## EXERCISES:
1. In the Lancer Ralliart review, condense the paragraph beginning "The Ralliart is slotted into" into a short bulleted list that keeps its main facts.
2. Answer each question from the Lancer Ralliart review, one per line:
(a) Which two Lancer models is the Ralliart placed between?
(b) How many different patterns, textures and finishes did the reviewer count in the interior?
(c) What does the package with the real Recaro seats cost?
3. Reproduce the passage of the Lancer Ralliart review from "Inside, it’s worse." up to and including "sturdy-looking faux suede.".

## GIVEN PASSAGE:
━━━━━━
Review: 2009 Mitsubishi Lancer Ralliart, Take Two

Frank Williams
by Frank Williams

First impressions can be misleading. Maybe it’s the new car smell. Or the hallucinatory effects of automotive anticipation. But there are times when a thrilling first date can turn into the marriage from hell. That’s why I’m all in favor of pre-purchase rentals and . . . press cars. Yes, carmakers’ fleetmobiles are often pampered ringers. But a week with a car is an excellent way to decide if it deserves a major portion of your/my hard-earned money and ongoing patronage. Quite often, I’ll find that my initial perceptions weren’t quite on target. After sojourning with a Mitsubishi Lancer Ralliart, I can report that first impressions last.

The Ralliart is slotted into the Lancer’s lineup above the GTS and below the Evo. It’s made from parts of both. Outside, it’s a Lancer with the Evo’s snout, aluminum hood and wing. The front looks like one of those algae-eating tropical fish you see snuffling along the sides of aquariums, only angrier. In the middle, it’s standard Lancer. The overweight wing perched on top of the shallow truck doesn’t do anything but obstruct the lower half of the view through the rearview mirror. Neither I, my twenty-something son, nor anyone else that I asked liked the overall look.

Inside, it’s worse. The black interior is a mosaic of plastics; I counted six different patterns, textures and finishes including the cheesy fake carbon fiber trim that spans the instrument panel. The interior’s only classy touch: seats upholstered in a sturdy-looking faux suede.

At least the front seats are decent. They mimic lower-line Recaros (the real Recaros are part of a $2750 package). They’re firm, supportive and comfortable. Unfortunately, that’s as far as the comfort goes; the steering wheel feels like it’s in another time zone. This is the first car I’ve driven in a long time where I had to stretch to reach the steering wheel when the seat was far enough back to accommodate my long legs. I ended up driving with my knees splayed at an uncomfortable angle so I didn’t have to position the seatback bolt upright to reach the wheel.
━━━━━━
## INFORMATION SUPPLIED:
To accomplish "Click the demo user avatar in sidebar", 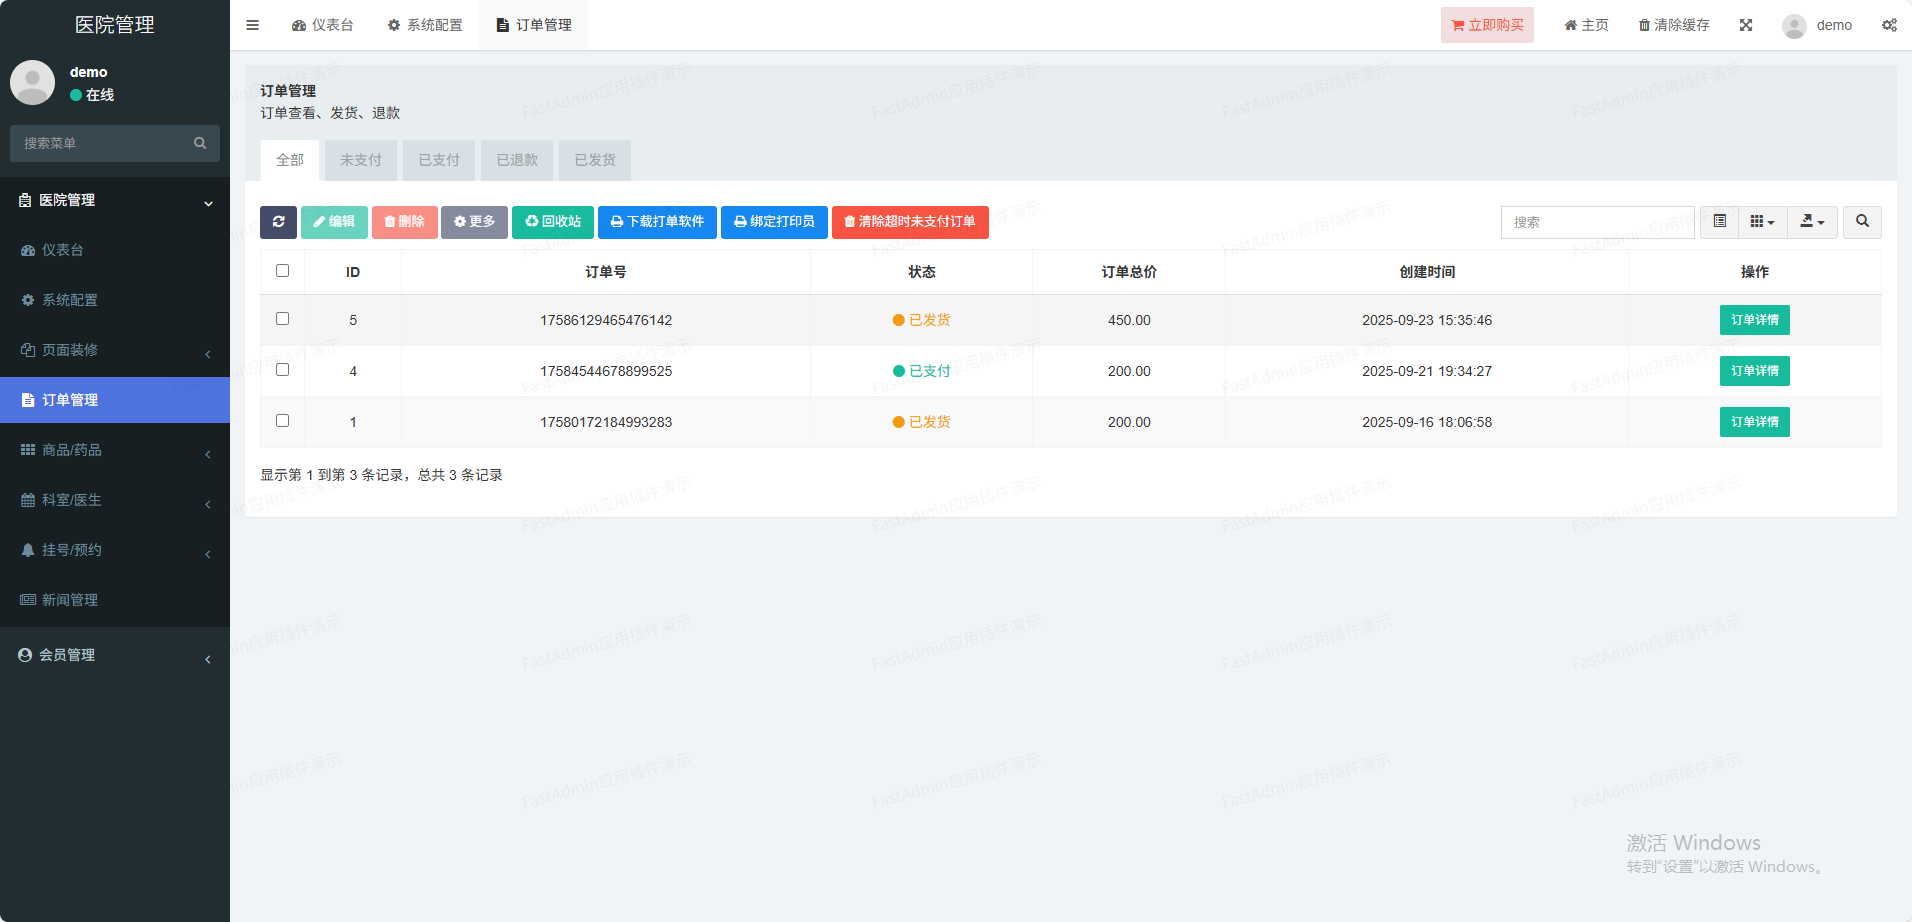I will click(x=32, y=82).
━━━━━━
## ANSWERS TO THE PROBLEMS:
1.
- The Ralliart sits in the Lancer lineup above the GTS and below the Evo and uses parts from both.
- Outside, it is a Lancer with the Evo's snout, aluminum hood and wing. The middle is standard Lancer.
- The front looks like an angrier version of an algae-eating aquarium fish.
- The heavy wing blocks the lower half of the view through the rearview mirror.
- The reviewer, the reviewer's son and everyone else asked disliked the overall look.

2.
(a) The GTS (below it) and the Evo (above it).
(b) Six.
(c) $2750.

3.
Inside, it’s worse. The black interior is a mosaic of plastics; I counted six different patterns, textures and finishes including the cheesy fake carbon fiber trim that spans the instrument panel. The interior’s only classy touch: seats upholstered in a sturdy-looking faux suede.